01-06-2009 11:56 AM
Maybe 200 pages per month.
So if anyone else is reading this book, please post. It should be interesting.
I just got a copy of Kennedy's book, think I'll start reading it this week. One of the aspirations of the discipline of History has been the vague "promise" that if one knows the past, one just might be able to avoid re-living its mistakes. So, will reading-up on the First Great Depression help us understand our current economic crisis, and allow us to make more effective choices in averting "the worst" that may yet be coming -- a Second Great Depression? It is a sobering thought that many students of the Great Depression conclude that it truly ended only with our full engagement in the Second World War. Let's hope History does not necessarily HAVE to repeat itself that completely!

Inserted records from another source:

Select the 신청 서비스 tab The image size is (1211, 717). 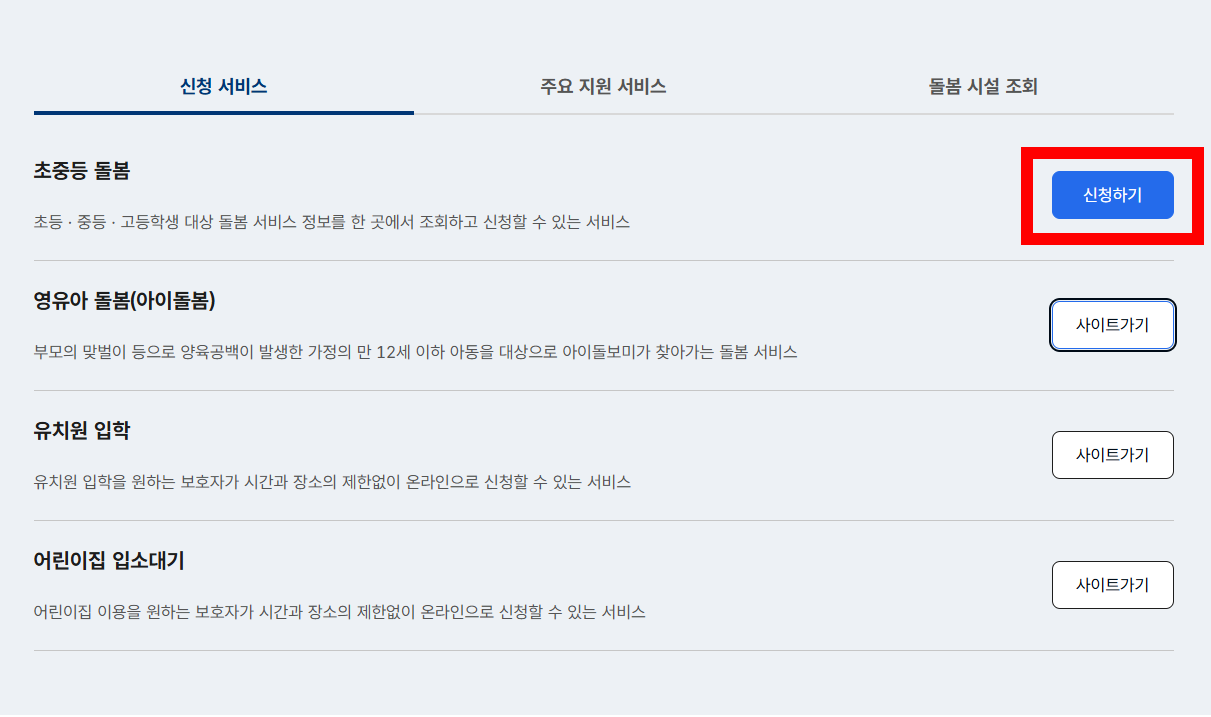point(224,87)
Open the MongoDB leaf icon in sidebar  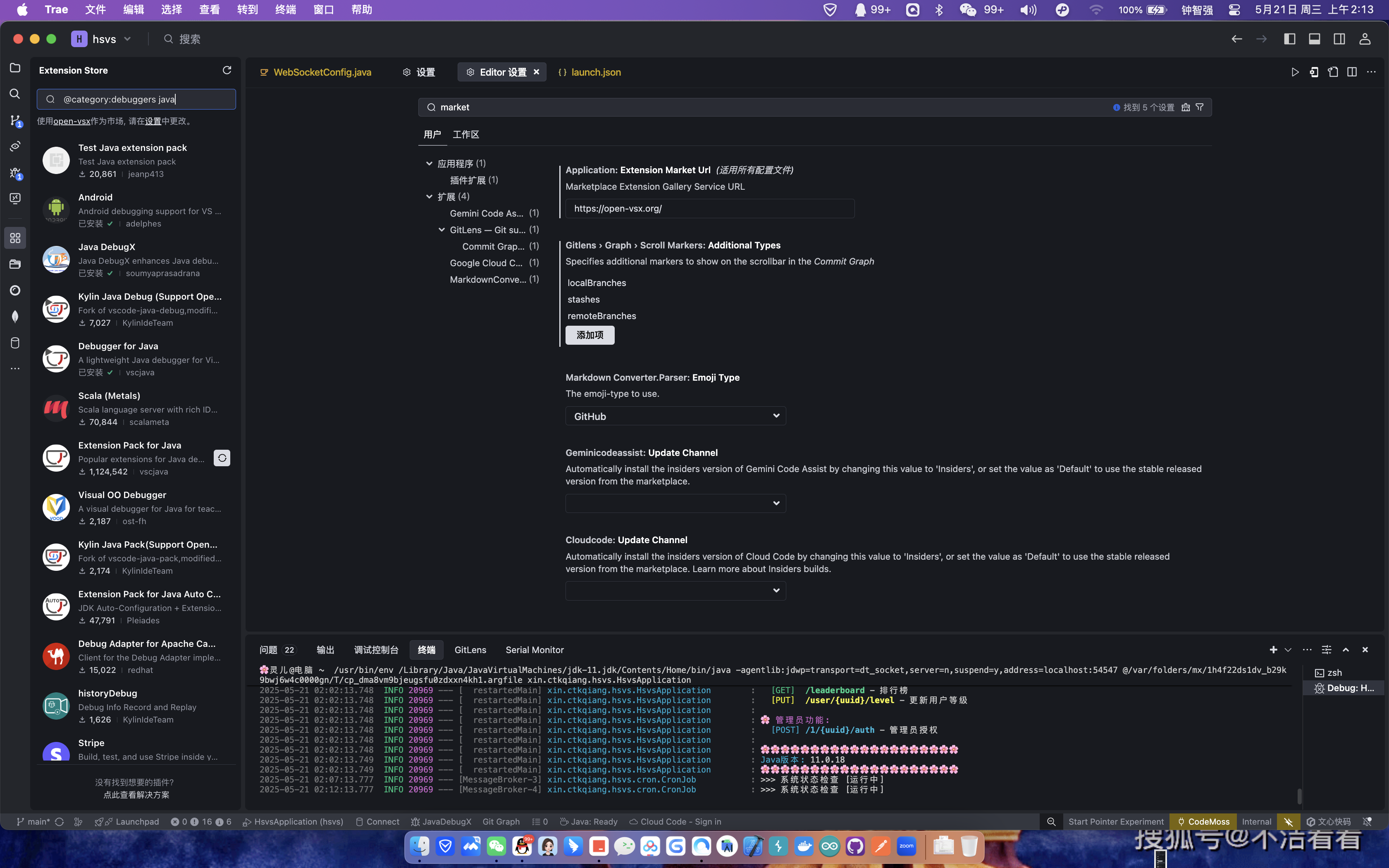15,316

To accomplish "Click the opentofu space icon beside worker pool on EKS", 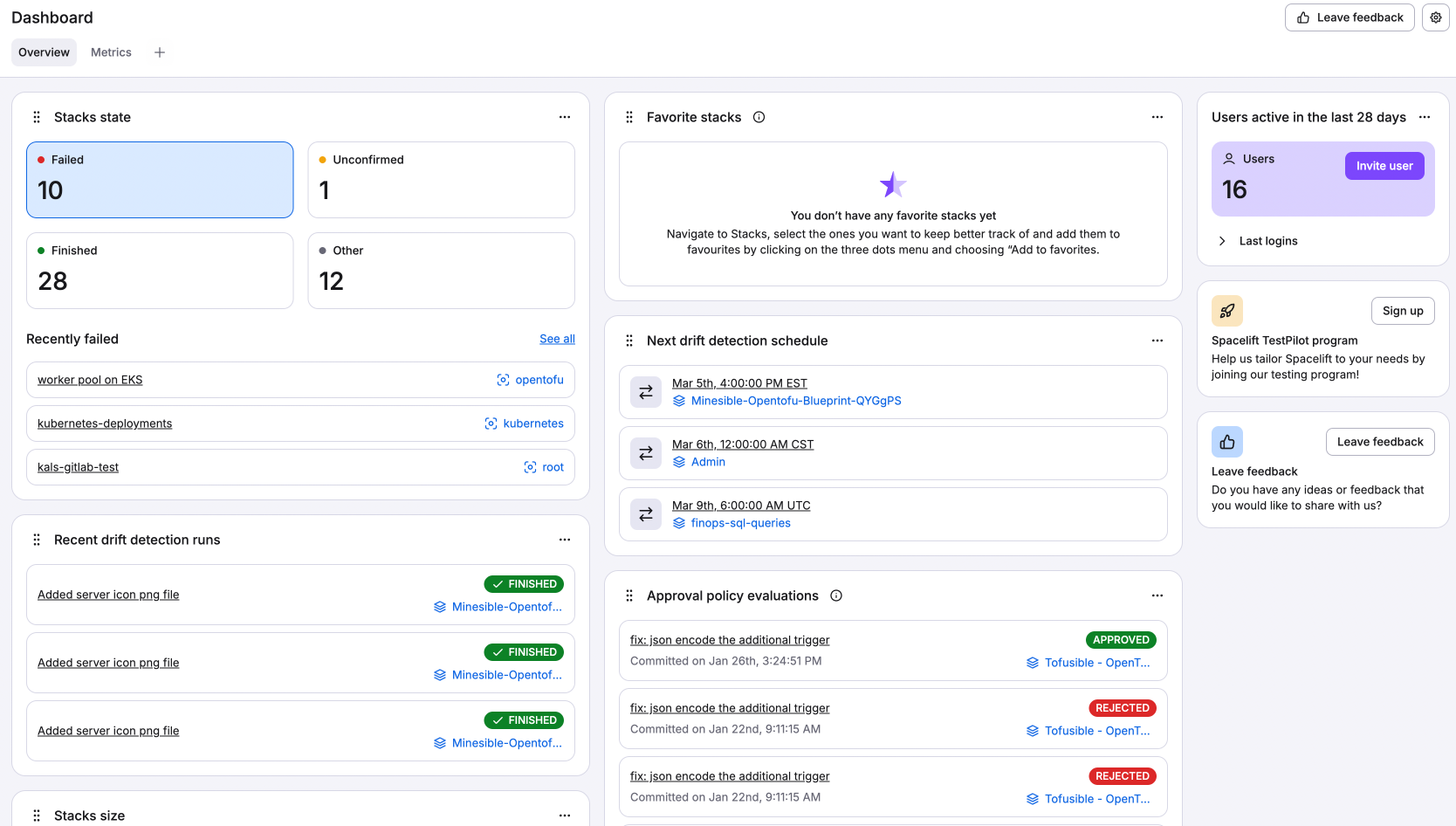I will coord(502,380).
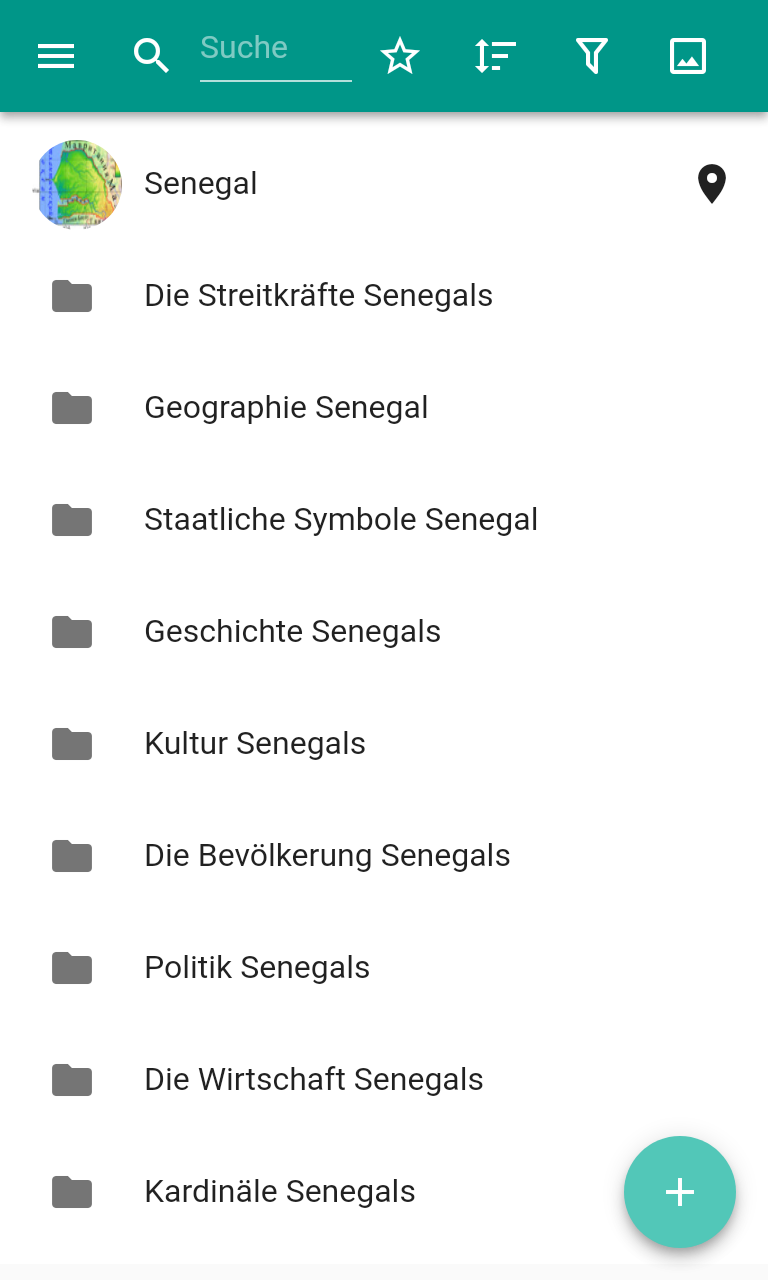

Just from my perusal of the first pages of his narrative, I like the way Kennedy writes, I think -- in terms of reader-comprehension, and the smooth flow of his presentation -- this book is going to be a "good read."
01-06-2009 04:56 PM - edited 01-06-2009 04:57 PM
Freedom From Fear
"The American People in Depression and War, 1929-1945"
I think the sub-title of Kennedy's book to be of prime importance in trying to figure out WHY he wrote this volume, and HOW he will be using the "facts" to create his own narrative -- that is, the interpretational stance he will be employing throughout its pages. This book is touted as a "peoples' history," a social history of the U.S. nation between 1929 and 1945. As such, it is not primarily an economic history treating the causes, development and playing-out of the depression; nor is it a strict political/ military history trying to explicate the issues surrounding the Second World War; rather, as I see it, Kennedy seeks to detail the responses of the U.S. population to these twin calamities, the Great Depression and World War II. As I begin the task of reading this massive volume, I am wondering just now, if we might also interpret the main title "Freedom From Fear," as a sort of optimistic promise? Is Kennedy hinting (in his title) that the two great disasters of the mid-20th century will have a "happy ending?" Does he imply that the American People will be able to achieve that wonderful state of mind, that feeling of mass security that will come once they are able to attain this "Freedom from Fear?" If so, I suppose this might mean that Kennedy has a positive outlook on U.S. history, a belief that the American people could, and did overcome these twin disasters to create a new era of stability, prosperity, and a reduction in mass anxiety. Hmmm, that leaves me wondering why the post WW II era is precisely called, an Age of Anxiety...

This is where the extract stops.